__Exercise details__. The lines to reproduce run from the one containing "Knitting (979, 504)" through the end of the records below. Reproduce them exactly and add nothing.

** Opening Exercise materials block **

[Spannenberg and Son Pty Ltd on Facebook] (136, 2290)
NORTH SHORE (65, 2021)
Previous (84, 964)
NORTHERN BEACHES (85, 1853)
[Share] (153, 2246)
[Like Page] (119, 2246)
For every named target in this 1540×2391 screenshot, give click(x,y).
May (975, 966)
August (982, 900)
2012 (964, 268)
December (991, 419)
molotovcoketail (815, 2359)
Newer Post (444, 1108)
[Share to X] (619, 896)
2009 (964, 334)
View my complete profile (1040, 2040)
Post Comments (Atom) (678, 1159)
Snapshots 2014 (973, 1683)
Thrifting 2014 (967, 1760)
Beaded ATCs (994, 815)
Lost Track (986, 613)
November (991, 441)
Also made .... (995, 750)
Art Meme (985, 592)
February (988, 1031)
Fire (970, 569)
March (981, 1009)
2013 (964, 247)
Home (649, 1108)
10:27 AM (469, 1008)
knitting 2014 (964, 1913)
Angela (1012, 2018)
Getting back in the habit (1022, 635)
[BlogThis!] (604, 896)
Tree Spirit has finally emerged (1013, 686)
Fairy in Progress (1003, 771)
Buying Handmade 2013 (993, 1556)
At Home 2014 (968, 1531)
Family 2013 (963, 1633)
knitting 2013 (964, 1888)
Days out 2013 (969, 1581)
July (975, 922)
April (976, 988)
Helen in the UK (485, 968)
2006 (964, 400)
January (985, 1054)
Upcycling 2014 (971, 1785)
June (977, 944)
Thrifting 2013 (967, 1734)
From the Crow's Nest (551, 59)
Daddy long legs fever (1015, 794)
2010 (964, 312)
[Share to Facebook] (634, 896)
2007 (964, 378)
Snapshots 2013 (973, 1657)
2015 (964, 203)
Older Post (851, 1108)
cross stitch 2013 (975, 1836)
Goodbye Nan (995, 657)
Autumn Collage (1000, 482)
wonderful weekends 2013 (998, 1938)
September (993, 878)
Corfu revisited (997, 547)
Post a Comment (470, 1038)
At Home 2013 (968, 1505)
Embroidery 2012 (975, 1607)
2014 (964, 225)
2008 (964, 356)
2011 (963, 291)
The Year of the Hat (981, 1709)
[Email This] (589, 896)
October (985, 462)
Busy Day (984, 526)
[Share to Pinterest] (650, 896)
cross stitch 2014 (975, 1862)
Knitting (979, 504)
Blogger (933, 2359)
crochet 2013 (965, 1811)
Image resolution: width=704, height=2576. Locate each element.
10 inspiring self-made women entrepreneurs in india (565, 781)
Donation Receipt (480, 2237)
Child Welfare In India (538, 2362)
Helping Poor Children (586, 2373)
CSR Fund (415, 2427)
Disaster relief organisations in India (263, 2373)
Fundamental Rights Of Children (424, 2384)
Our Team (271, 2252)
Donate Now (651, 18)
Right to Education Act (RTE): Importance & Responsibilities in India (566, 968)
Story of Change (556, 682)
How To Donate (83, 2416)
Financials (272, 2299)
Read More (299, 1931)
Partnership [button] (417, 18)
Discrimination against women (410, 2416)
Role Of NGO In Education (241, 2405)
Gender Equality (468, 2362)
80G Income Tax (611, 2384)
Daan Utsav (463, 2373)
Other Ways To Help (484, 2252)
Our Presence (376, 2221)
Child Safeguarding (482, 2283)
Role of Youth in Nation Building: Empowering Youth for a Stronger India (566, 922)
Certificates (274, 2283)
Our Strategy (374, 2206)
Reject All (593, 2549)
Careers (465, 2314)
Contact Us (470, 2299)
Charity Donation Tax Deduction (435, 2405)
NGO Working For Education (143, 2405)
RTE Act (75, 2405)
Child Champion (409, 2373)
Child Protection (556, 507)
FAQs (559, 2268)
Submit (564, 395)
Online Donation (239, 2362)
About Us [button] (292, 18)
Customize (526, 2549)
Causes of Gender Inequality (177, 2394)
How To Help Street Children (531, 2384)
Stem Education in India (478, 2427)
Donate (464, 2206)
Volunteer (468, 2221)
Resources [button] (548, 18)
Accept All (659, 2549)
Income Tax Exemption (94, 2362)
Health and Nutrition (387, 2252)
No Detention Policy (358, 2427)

** Closing Exercise materials block **

__Output below__.
Knitting (979, 504)
Blogger (933, 2359)
crochet 2013 (965, 1811)
Image resolution: width=704, height=2576. Locate each element.
10 inspiring self-made women entrepreneurs in india (565, 781)
Donation Receipt (480, 2237)
Child Welfare In India (538, 2362)
Helping Poor Children (586, 2373)
CSR Fund (415, 2427)
Disaster relief organisations in India (263, 2373)
Fundamental Rights Of Children (424, 2384)
Our Team (271, 2252)
Donate Now (651, 18)
Right to Education Act (RTE): Importance & Responsibilities in India (566, 968)
Story of Change (556, 682)
How To Donate (83, 2416)
Financials (272, 2299)
Read More (299, 1931)
Partnership [button] (417, 18)
Discrimination against women (410, 2416)
Role Of NGO In Education (241, 2405)
Gender Equality (468, 2362)
80G Income Tax (611, 2384)
Daan Utsav (463, 2373)
Other Ways To Help (484, 2252)
Our Presence (376, 2221)
Child Safeguarding (482, 2283)
Role of Youth in Nation Building: Empowering Youth for a Stronger India (566, 922)
Certificates (274, 2283)
Our Strategy (374, 2206)
Reject All (593, 2549)
Careers (465, 2314)
Contact Us (470, 2299)
Charity Donation Tax Deduction (435, 2405)
NGO Working For Education (143, 2405)
RTE Act (75, 2405)
Child Champion (409, 2373)
Child Protection (556, 507)
FAQs (559, 2268)
Submit (564, 395)
Online Donation (239, 2362)
About Us [button] (292, 18)
Customize (526, 2549)
Causes of Gender Inequality (177, 2394)
How To Help Street Children (531, 2384)
Stem Education in India (478, 2427)
Donate (464, 2206)
Volunteer (468, 2221)
Resources [button] (548, 18)
Accept All (659, 2549)
Income Tax Exemption (94, 2362)
Health and Nutrition (387, 2252)
No Detention Policy (358, 2427)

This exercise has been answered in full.